Sunday, May 31, 2009

When PR is in the news

Occasionally, we in the PR industry will find ourselves in the middle of a story rather than trying to assist a client with one. These situations will generally test an individuals skills in handling the scrutiny. And there is scrutiny from all corners. If we, as public relations pros, are not able to help ourselves in a crisis or otherwise difficult situation, then how can we help others?

Patrick O'Reilly is a good friend. He and I worked for the same firm - Stoorza. Now, he's in the news and, so far, seems to be riding it out well.

As this story points out, Patrick has many supporters. This is no accident. The good will Patrick has built up over the years with a large audience is paying off.

This fact, and a few other thoughts, prompt me to offer an observation.

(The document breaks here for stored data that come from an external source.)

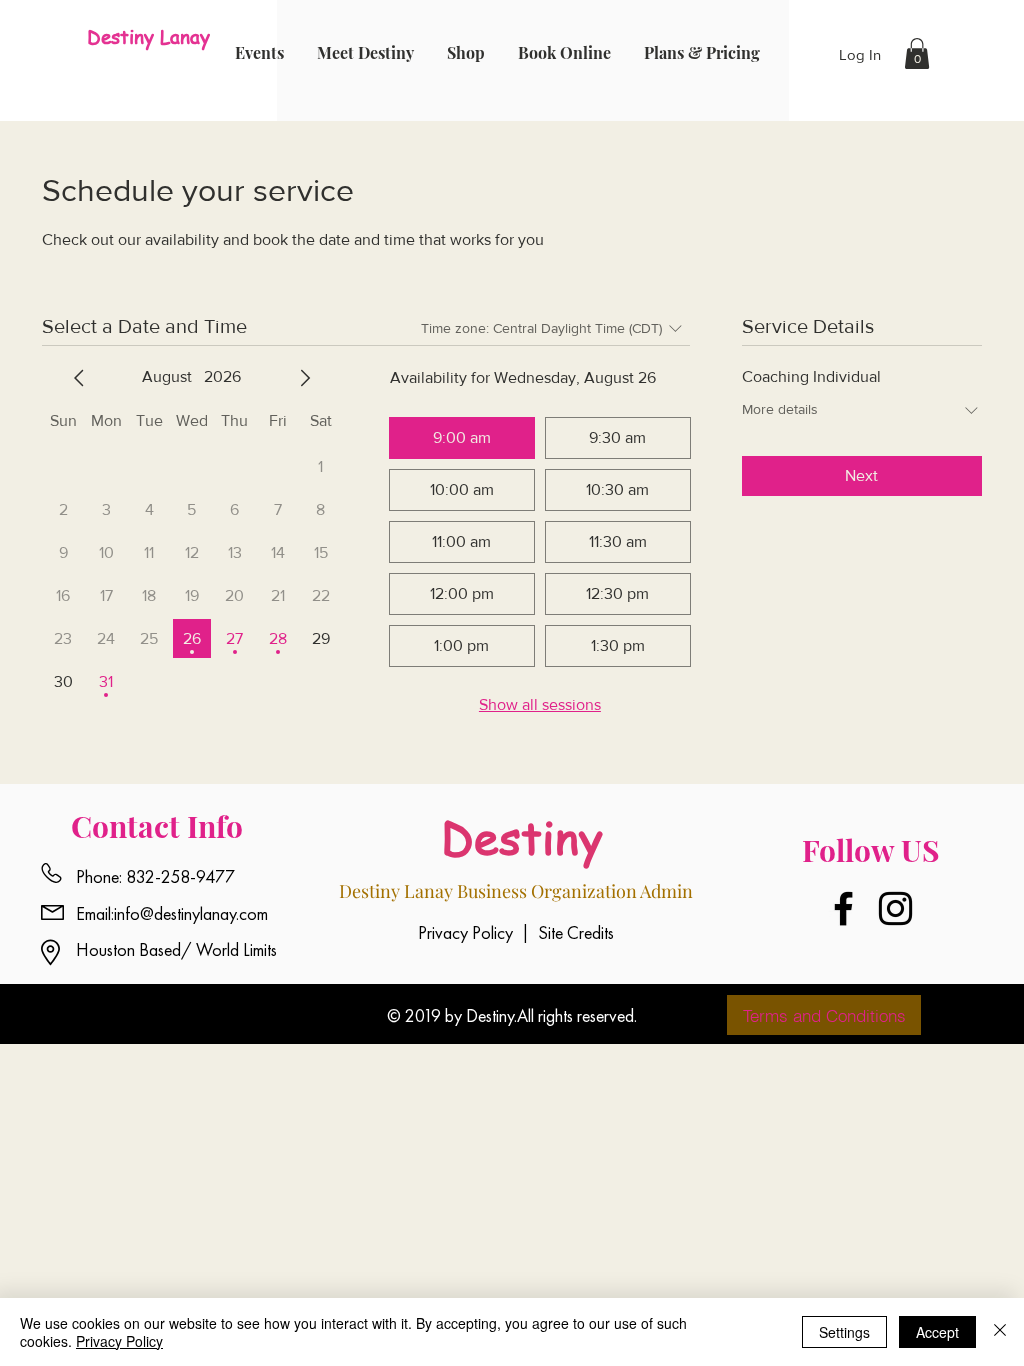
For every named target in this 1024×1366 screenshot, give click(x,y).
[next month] (305, 378)
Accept (937, 1332)
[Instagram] (895, 908)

Should a PR executive hire his or her own outside PR counsel in times like these? Attorneys do, so why not us? The reason to hire outside counsel is simple: if you are under a cloud and being questioned, you usually can't offer objective advice to yourself. Yet, in our industry, we know that hiring a PR counsel actually can increase the scrutiny. "It must be bad because he's hired a PR company."

Well, no one really needs to know about whether you hired outside PR counsel. Chances are, most of us would call a respected colleague, someone we trust would give us honest, unvarnished advice. Free advice is OK, but if the situation requires it - paid counsel should be considered. We would insist with clients to hire us to manage a crisis. It's no sign of weakness to hire counsel. It simply goes back to the simple fact that you can't look at your situation objectively, thus increasing the risk that you may do or say something that makes matters worse.


Saturday, May 30, 2009

Reporters and Twitter

Talk about breaking news..

It wasn't too long ago I thought I would receive "up to the minute" news by signing up on CNN, The Wall Street Journal, MSNBC and a few other sites for breaking news. The alerts would come into my emails. Bam. I would be getting news as it breaks.

But with Twitter, breaking news is traveling even faster - as the editor of LA reports.

And with Twitter, most reporters offer some interesting tidbits and observations that never make it to the final story.

So now the question becomes, how many reporters do you follow on Twitter?

Thursday, May 28, 2009

Will newspapers charge for stories?

If you did not catch this, listen to (or read) today's (May 28) story on NPR about how newspapers and traditional news media outlets are now starting to look at ways to charge readers to see their stories online.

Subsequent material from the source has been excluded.